▶ [Problem to work on]:
Copy the passage on UW Greek life from "Recently, during the" up to and including "woods for safety.", replacing "alleyway party" with "backyard party".

Before I was a UW student, I had friends who lived on campus and would take me to parties in one of those turn-of-the-century houses. We would wait outside, often for longer than we’d actually be at the party for, and chat about things going on in our lives. We’d finally be able to squeeze inside once we let the “bouncer” –– often a “brother” in the frat who was literally only a year older than us –– know who we knew inside the house. 

We would then enter a non-COVID-19 safe environment by today's standards and do what one does at a college party: enjoy keggers, music, and cramming in a jammed-to-the-gills venue.

Recently, during the record-breaking snow storm, a large group of both frats and sororities decided to have an alleyway party and enact all of those iconic college party tenets — all the while the pandemic continued with a new, more contagious variant surfacing on campus. 

I bring up my story not to reminisce, but to remind us all of what we’ve had to give up this last year due to the pandemic, and how the conditions of the Greek Community at the UW prove we're still not out of the woods for safety. 

“Even if that whole gathering could have been safe, which I'm not saying was possible, I think the fact in which it happened was just sort of stupid because it's just so detrimental to the Greek Community,” Andrew Jumanca, a second-year at the UW and member of Tau Kappa Epsilon, said. “People forgot the responsibility of having a lot of eyes on us. We're supposed to be paving the way for a generation that's more aware about public health, so I think that this just set the entire Greek system back.”

▶ [Provided data]:
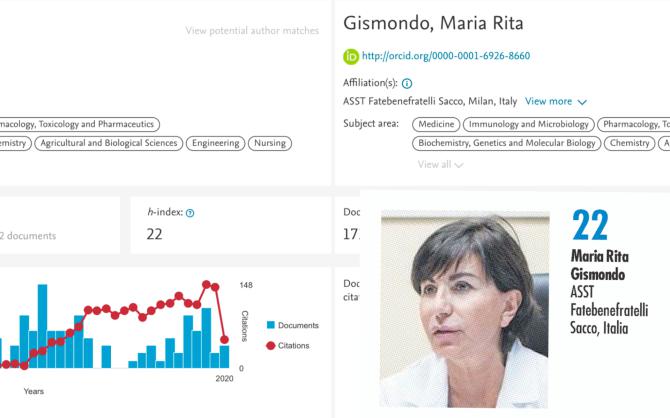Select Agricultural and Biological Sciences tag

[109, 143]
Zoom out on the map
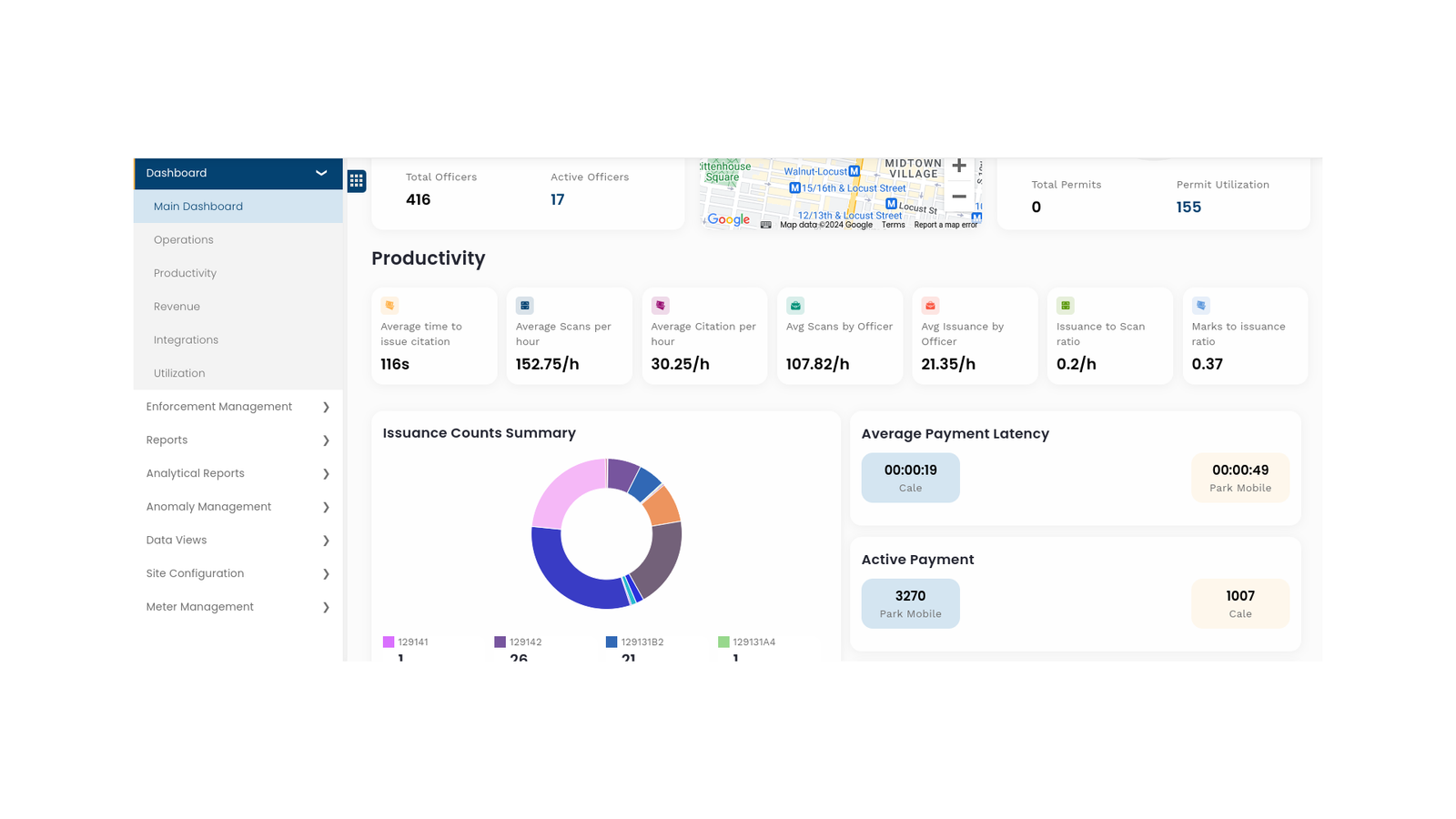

--

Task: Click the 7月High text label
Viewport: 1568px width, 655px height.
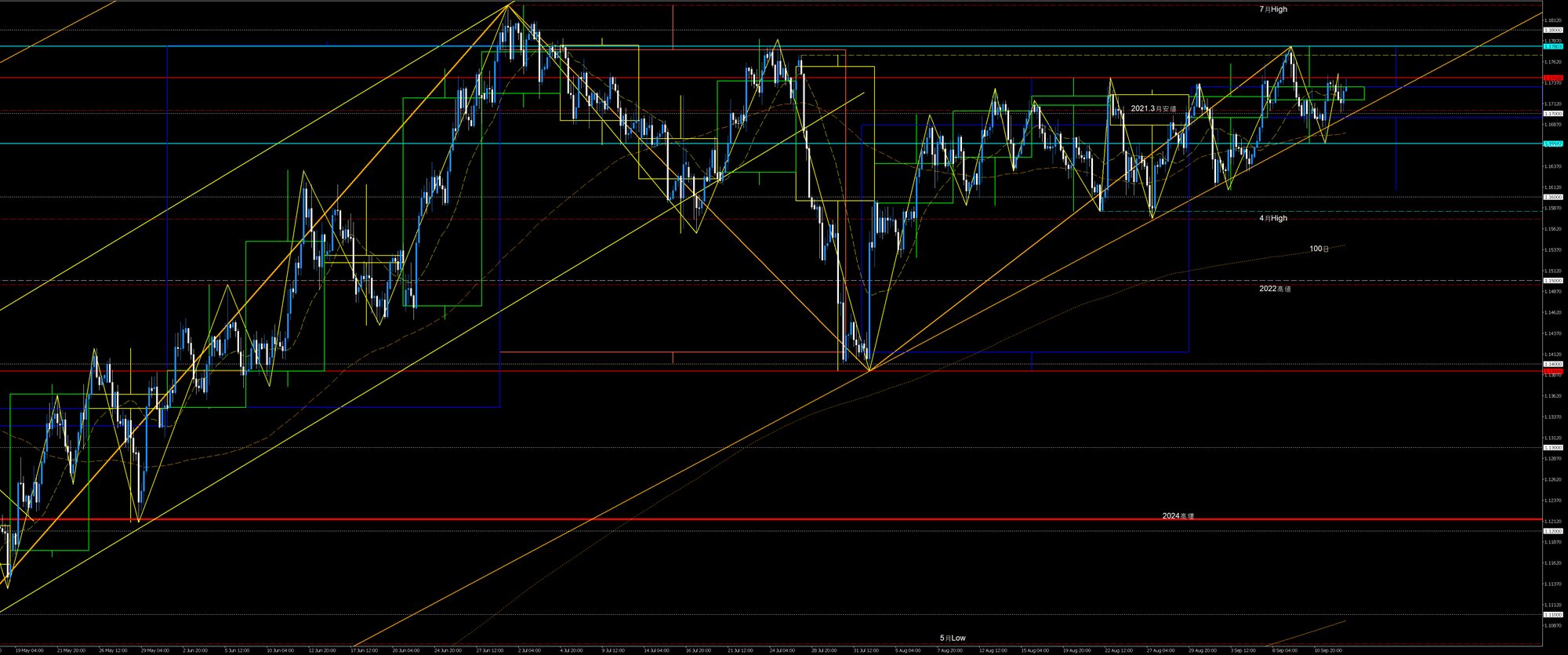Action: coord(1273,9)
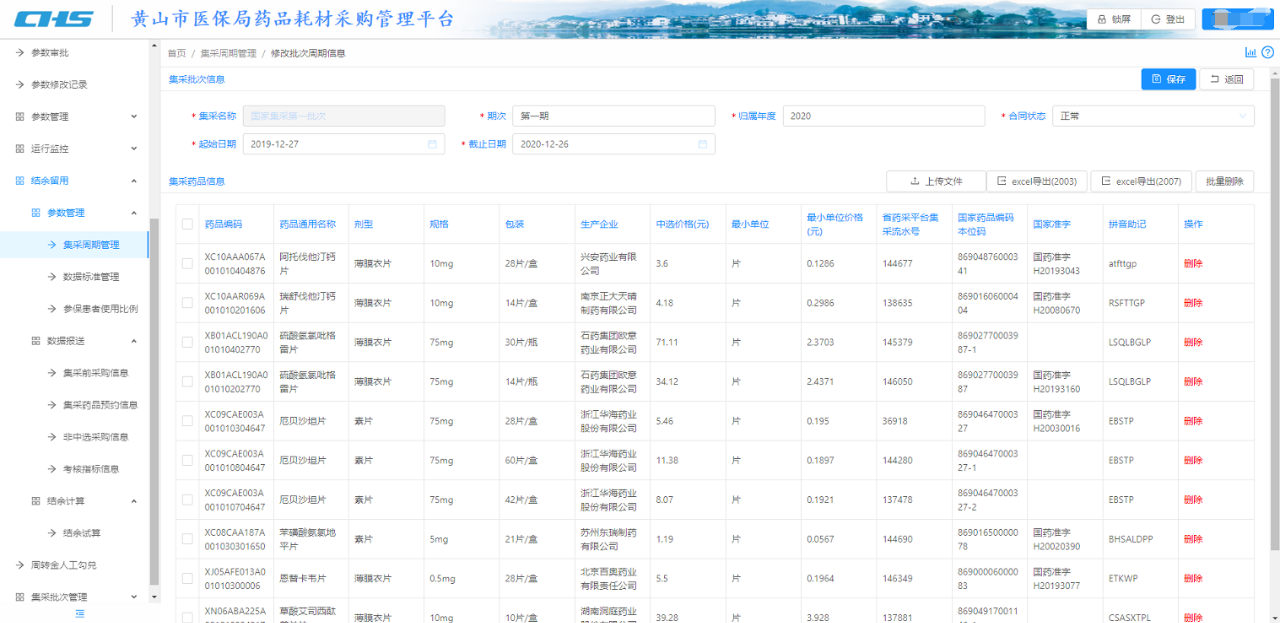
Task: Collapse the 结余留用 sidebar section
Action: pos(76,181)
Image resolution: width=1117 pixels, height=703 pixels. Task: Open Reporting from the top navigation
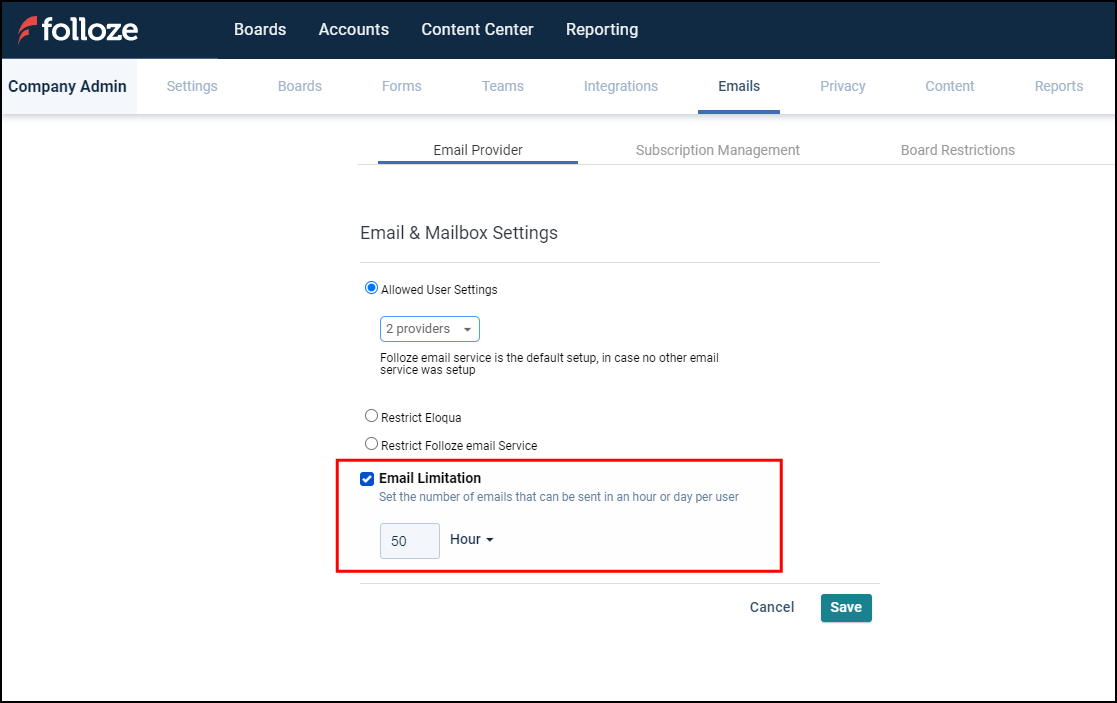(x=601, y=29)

--

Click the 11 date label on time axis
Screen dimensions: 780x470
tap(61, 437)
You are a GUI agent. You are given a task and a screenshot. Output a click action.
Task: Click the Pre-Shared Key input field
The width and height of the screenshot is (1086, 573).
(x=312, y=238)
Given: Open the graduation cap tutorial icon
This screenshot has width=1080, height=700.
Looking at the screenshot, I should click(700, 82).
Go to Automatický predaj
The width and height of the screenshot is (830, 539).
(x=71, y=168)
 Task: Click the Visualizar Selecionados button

▶ [Result of this exercise]:
Recently, during the record-breaking snow storm, a large group of both frats and sororities decided to have an backyard party and enact all of those iconic college party tenets — all the while the pandemic continued with a new, more contagious variant surfacing on campus. 

I bring up my story not to reminisce, but to remind us all of what we’ve had to give up this last year due to the pandemic, and how the conditions of the Greek Community at the UW prove we're still not out of the woods for safety.